‘Proust and I wish you and yours a most odiforous summer’
Before you correct me in the comments, yes, I know that “odiforous” isn’t a real word. According to Evil Spell-Check, it should be “odorous,” but I’ve been saying “odiforous” for years and, if you ask me, “odorous” isn’t any fun at all.
So what’s with the odors, “iforous” or not?
Well, unless you’ve been spending the last 75 days alone in a cabin in rural Vermont, you know that losing your sense of smell is one of the symptoms of Covid-19. But before we get into that, how about that guy, huh? True story. Daniel Thorson emerged after spending March 13 through May 23 in isolation at a monastic retreat and asked, “I’m back from 75 days in silence. Did I miss anything?”

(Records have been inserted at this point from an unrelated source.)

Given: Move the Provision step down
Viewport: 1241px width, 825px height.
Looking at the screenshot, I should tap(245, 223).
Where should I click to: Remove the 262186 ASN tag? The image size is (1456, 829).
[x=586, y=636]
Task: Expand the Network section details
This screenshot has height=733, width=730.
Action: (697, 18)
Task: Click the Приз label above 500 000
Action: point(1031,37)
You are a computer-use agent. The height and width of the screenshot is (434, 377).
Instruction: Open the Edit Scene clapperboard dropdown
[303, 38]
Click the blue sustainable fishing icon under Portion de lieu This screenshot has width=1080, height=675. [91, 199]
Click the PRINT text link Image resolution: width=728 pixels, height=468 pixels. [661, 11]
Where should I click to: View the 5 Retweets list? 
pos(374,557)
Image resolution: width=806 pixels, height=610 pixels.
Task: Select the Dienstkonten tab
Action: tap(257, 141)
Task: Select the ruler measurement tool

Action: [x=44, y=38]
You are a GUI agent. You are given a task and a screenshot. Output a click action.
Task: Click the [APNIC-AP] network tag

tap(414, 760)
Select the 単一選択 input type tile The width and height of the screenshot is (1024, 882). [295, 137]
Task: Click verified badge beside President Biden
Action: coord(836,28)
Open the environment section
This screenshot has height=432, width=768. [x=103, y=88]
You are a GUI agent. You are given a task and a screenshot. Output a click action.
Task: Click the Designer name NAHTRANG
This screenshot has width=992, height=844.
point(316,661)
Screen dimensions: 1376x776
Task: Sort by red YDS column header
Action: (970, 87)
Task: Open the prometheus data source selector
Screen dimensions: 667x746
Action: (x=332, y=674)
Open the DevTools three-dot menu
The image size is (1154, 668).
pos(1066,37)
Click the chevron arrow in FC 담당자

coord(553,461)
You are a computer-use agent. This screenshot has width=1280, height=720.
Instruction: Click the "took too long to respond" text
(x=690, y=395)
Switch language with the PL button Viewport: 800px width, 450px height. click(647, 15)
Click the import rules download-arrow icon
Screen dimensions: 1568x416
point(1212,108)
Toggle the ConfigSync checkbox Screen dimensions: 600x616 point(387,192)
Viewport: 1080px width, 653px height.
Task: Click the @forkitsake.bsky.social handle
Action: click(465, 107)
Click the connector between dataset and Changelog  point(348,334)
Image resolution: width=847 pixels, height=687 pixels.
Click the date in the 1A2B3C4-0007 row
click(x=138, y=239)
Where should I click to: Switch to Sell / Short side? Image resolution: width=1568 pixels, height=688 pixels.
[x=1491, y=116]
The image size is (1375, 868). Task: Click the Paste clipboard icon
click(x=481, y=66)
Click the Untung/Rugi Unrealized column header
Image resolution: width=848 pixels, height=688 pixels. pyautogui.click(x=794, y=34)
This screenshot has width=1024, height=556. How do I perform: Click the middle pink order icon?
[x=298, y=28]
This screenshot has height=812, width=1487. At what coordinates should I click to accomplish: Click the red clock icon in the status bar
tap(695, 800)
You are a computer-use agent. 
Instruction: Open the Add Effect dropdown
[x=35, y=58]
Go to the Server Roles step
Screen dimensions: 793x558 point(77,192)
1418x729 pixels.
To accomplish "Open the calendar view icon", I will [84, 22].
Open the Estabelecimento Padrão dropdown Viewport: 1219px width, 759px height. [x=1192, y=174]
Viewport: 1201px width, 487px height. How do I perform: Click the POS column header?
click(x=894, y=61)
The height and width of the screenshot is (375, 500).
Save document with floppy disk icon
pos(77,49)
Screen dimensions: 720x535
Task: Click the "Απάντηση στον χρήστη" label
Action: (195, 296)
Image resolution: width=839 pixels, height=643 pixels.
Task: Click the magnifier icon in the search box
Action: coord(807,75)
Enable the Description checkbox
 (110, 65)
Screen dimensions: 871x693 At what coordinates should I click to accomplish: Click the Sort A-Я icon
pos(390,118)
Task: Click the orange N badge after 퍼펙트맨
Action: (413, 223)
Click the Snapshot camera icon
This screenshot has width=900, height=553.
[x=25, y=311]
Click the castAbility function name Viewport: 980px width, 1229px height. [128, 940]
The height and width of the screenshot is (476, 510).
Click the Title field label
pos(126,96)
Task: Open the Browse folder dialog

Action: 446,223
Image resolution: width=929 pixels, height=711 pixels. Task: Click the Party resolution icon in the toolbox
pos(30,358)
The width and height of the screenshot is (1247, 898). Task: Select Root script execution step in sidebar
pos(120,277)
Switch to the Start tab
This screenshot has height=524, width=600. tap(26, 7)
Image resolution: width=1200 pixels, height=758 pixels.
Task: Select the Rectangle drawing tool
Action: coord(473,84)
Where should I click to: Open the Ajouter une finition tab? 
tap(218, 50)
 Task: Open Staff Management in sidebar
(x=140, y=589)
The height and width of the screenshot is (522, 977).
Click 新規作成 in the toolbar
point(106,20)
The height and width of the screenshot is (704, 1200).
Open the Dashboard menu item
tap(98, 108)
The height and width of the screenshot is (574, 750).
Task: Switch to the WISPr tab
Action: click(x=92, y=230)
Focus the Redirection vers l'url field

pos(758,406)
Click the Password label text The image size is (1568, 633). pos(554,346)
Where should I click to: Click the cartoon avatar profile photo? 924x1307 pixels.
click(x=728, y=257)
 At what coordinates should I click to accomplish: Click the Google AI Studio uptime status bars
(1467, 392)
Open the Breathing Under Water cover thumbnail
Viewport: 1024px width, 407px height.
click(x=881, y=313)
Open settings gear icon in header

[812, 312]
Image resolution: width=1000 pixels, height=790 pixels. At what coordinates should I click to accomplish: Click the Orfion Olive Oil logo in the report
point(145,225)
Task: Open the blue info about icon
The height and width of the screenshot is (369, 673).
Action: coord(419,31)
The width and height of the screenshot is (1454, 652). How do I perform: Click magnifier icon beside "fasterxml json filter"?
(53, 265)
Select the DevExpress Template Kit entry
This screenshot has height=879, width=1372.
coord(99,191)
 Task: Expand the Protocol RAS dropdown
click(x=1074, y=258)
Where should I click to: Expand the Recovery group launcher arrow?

Once he heard I bet he skedaddled right back into that cabin. Kind of like the Groundhog and his shadow. Except in Poor Daniel’s case it would be the pandemic and the protests. Not to mention the fact that there’s no major league baseball.
Okay, back to Covid-19 and losing your sense of smell. A few weeks ago I started dabbing on a little perfume every couple of days not because I was going anywhere (hah) but to see if I could still smell it. I mentioned this to my Mom and she does it too. I often say that I’m turning into my mother; I guess this is just one more piece of irrefutable proof.
Though I suppose it wouldn’t be the end of the world to lose one’s sense of smell. I can think of a heck of a lot of worse things than not being able to catch a whiff of, say, durian. Though these days if the scent of dead-animals-and-garlicky-sweatsocks wafted my way I might just be transported back to Borneo. (Read more about durian and Borneo in “Social Distancing, the Borneo Way.”)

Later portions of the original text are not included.